The challenge started with this “If you believe that God is watching over you with perfect love and unlimited power, you will be able to serve him faithfully as a peacemaker, even in the most difficult circumstances.” Even today I remember what I was thinking, “Wait a minute, what about the other guy? I wouldn’t have these difficult circumstances if it weren’t for the other person!”
I smile when I think of this, only because I hear this same comment over and over again when people call our ministry for help. Seeking peacemaking for some is a search for a method to squash our opposition or convince them we are right. (That was one of the reasons I was reading the book at the time.) But God calls us to something very different before we go to the other person.
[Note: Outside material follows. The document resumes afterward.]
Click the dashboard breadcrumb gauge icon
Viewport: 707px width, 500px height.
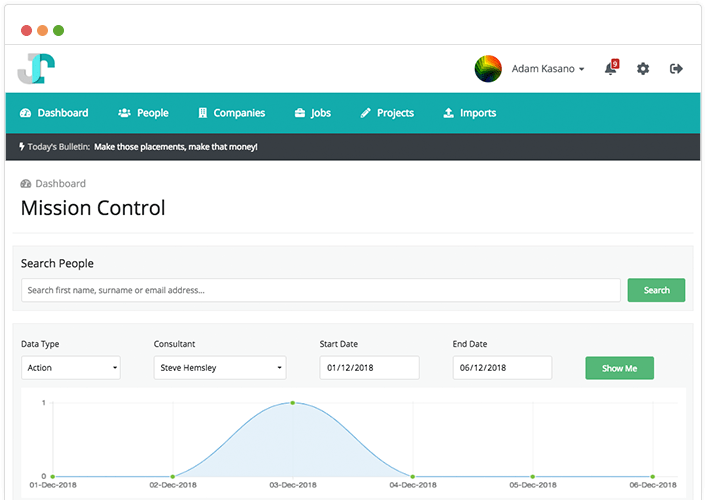(26, 184)
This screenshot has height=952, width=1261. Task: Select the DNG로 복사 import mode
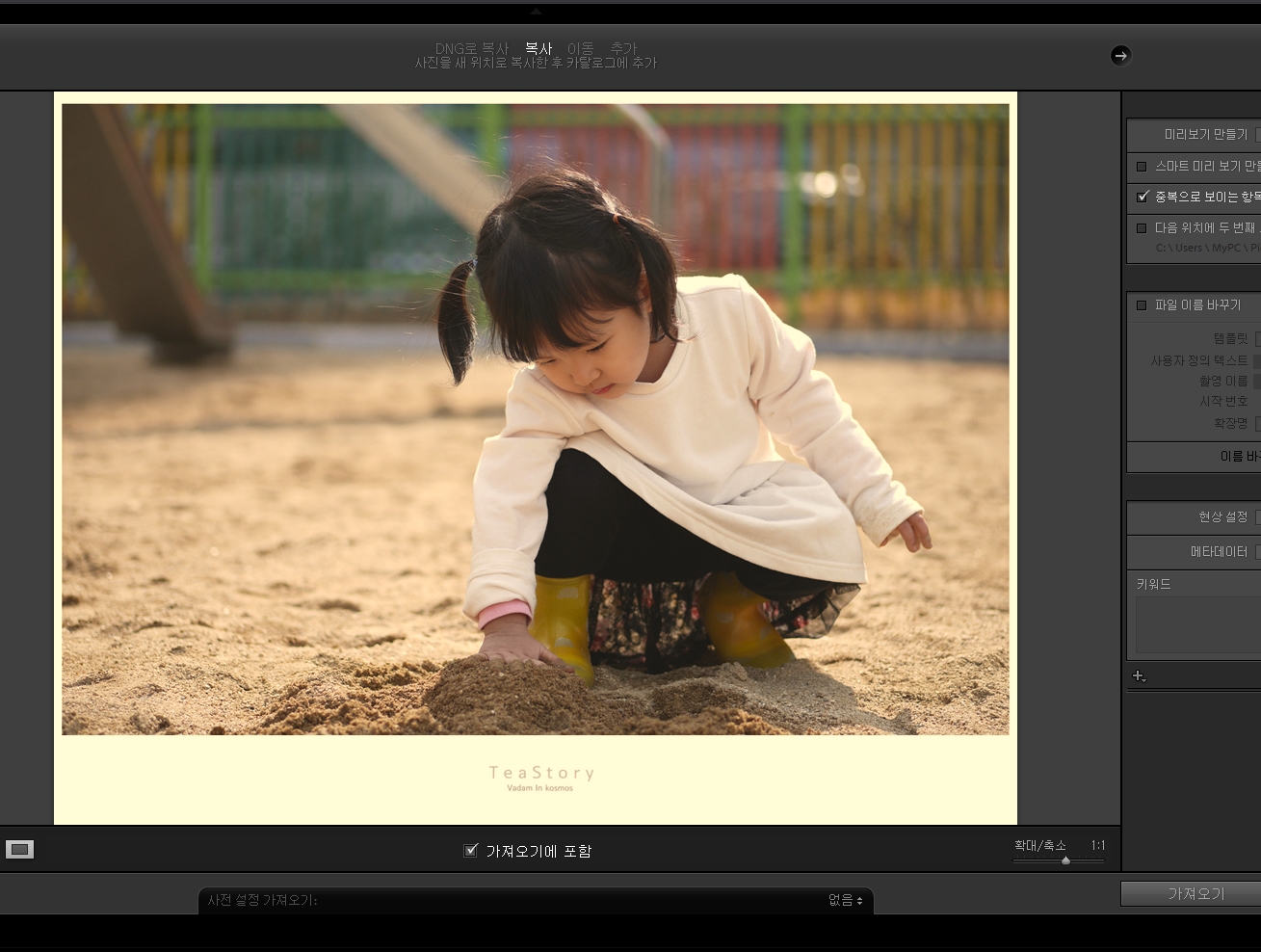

He calls us to really think about who we are serving, ourselves or God. Ken puts it this way:
“Trusting God does not mean believing that he will do all that you want, but rather that he will do everything that he knows is good. If you do not trust God, you will inevitably place your trust in yourself or someone else, which ultimately leads to grief. On the other hand, if you believe that God is sovereign and that he will never let anything into your life unless it can be used for good, you will see conflicts not as accidents but assignments.”
Did I want my way, or God’s? Was I willing to accept what he had allowed so that I could give him glory, even in this? At the end of the chapter, my question changed. Instead of “what about the other guy?” I found myself asking “who do I really trust?” My struggle was not nearly so much with the other person but ultimately it had been with believing God had a purpose in allowing the conflict in the first place. Even in the midst of the conflict, God has a purpose for me.
2 Peter 1: 3-4
His divine power has given us everything we need for life and godliness through our knowledge of him who called us by his own glory and goodness. Through these he has given us his very great and precious promises, so that through them you may participate in the divine nature and escape the corruption in the world caused by evil desires.
Trusting in the Lord, a precursor to doing good.